To check and verify the constructed strains, PCRs were performed to identify each specific M. abscessus strain. First, extracted genomic DNA samples were tested for nucS amplification (positive in the wild-type and complemented strains, negative in the ΔnucS deletion mutant) with nucSF (5′-ACCGTTAATTATGTTGGCCGGCTG-3′) and nucSR (5′-CGAGTCCATTCCCCGCATAGCGTC-3′) primers. After that, samples were tested for PCR amplification of the zeocin resistance gene (positive in the ΔnucS deletion mutant and complemented strains, negative in the wild-type strain) with zeoF (5′-TACGACAAGGTGAGGAACTAAACC-3′) and zeoR (5′-CCCCAATTAATTTCAGTCCTGCTC-3′) primers. The specific PCR amplification pattern of each M. abscessus strain is shown in Fig. 2B.

Bacterial growth and viability.

Bacterial growth was evaluated by growth curves of M. abscessus wild-type (ATCC 19977) and ΔnucS strains. Cultures (in quadruplicate) were inoculated with an initial optical density at 600 nm (OD₆₀₀) of 0.05 in Middlebrook 7H9 broth and incubated 72 h at 37°C with shaking. Bacterial growth was evaluated by measuring the OD₆₀₀ for each culture every 4 h. Cell viability was analyzed by plating the cultures in Middlebrook 7H10 agar and counting the number of bacterial colonies (CFU) per milliliter after 7 days at 37°C.

Measurement of mutation rates.

Mutation rates to each antibiotic were determined by fluctuation tests and validated by at least three different experiments each, as previously described (30). Briefly, a starting culture of each strain was diluted 1:1,000 to generate 8 to 10 independent liquid cultures in Middlebrook 7H9 broth and incubated 3 to 5 days with shaking (250 rpm) at 37°C. All the cultures were treated with glass beads and shaked vigorously for 1 min to break the clumps before using them for the evaluation of the mutation rates in each strain.

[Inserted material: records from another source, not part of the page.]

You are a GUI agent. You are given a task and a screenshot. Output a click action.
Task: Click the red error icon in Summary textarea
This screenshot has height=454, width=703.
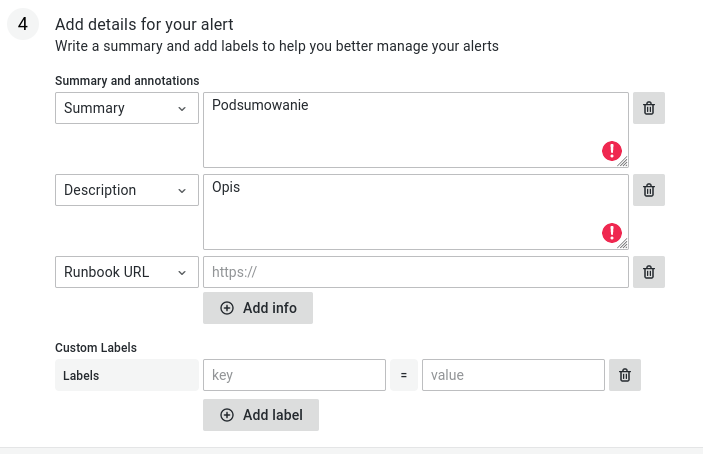tap(612, 151)
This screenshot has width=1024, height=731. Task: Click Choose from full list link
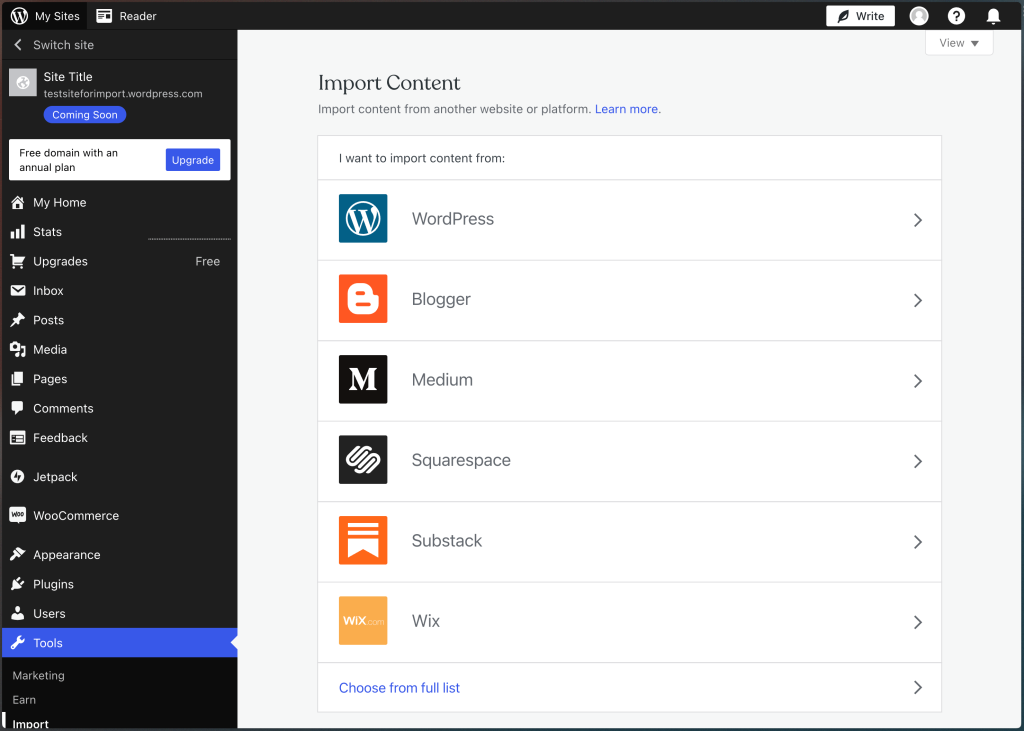click(399, 688)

All the grown cultures (10⁹ to 10¹⁰ cells/mL) and serial dilutions were plated on Middlebrook 7H10 agar plates without antibiotic (for viable cells) and with antibiotic (for drug-resistant cells) and incubated for 7 to 10 days at 37°C. After this incubation, CFU were counted to obtain the total number of viable cells and mutant cells in the cultures.

The expected number of mutations per culture and 95% confidence intervals were evaluated using the maximum likelihood estimator, as previously described (30, 62). In brief, to calculate the expected number of mutations that occur in each culture (m) and its 95% confidence intervals, the functions “newton.LD.plating” and “confint.LD.plating,” which account for plating efficiency, were used. Mutation rates were calculated by dividing m by the final number of cells, which was taken as an estimator of the total number of generations. Finally, statistical comparisons were performed by the likelihood ratio test method using the LRT.LD.plating function, which accounts for plating efficiency and differences in the final numbers of cells. When performing multiple comparisons, Bonferroni correction was applied to P values. All functions used were implemented in the package rSalvador for R (http://eeeeeric.com/rSalvador/) (62).

MIC determinations.

To evaluate MICs, M. abscessus strains were grown in 7H9 broth until they reached stationary phase (48 h at 37°C). The cultures were diluted (1:1,000) and were inoculated in 96-well plates containing serial 2-fold dilutions of antibiotics in 7H9 broth (0.1-mL volume) and incubated 48 h at 37°C. The MICs were evaluated and confirmed by the addition of resazurin (30 μL from a 200-μg/mL stock) to the plates.

Sequencing of drug-resistant isolates.

rRNA genes (23S rrl and 16S rrs) were PCR amplified from independent clarithromycin- and amikacin-resistant isolates (25 isolates per strain) and sequenced to identify the type(s) of resistance mutations. For 23S rrl, it was PCR amplified using a pair or primers (23SrRNAF, 5′-TGCTGGAAGGTTAAGAGGACC-3′; 23SrRNAR, 5′-CCTTGTGCACTTGCACTCAAC-3′). 16S rrs was PCR amplified using two specific primers (16SrRNAF, 5′-TATGTTGCCAGCGGGTAATGC-3′; 16SrRNAR, 5′-AGGTGATCCAGCCGCACCTTC-3′). PCR products were sequenced and compared to rRNA gene reference sequences to identify the type of point mutation in each drug-resistant isolate.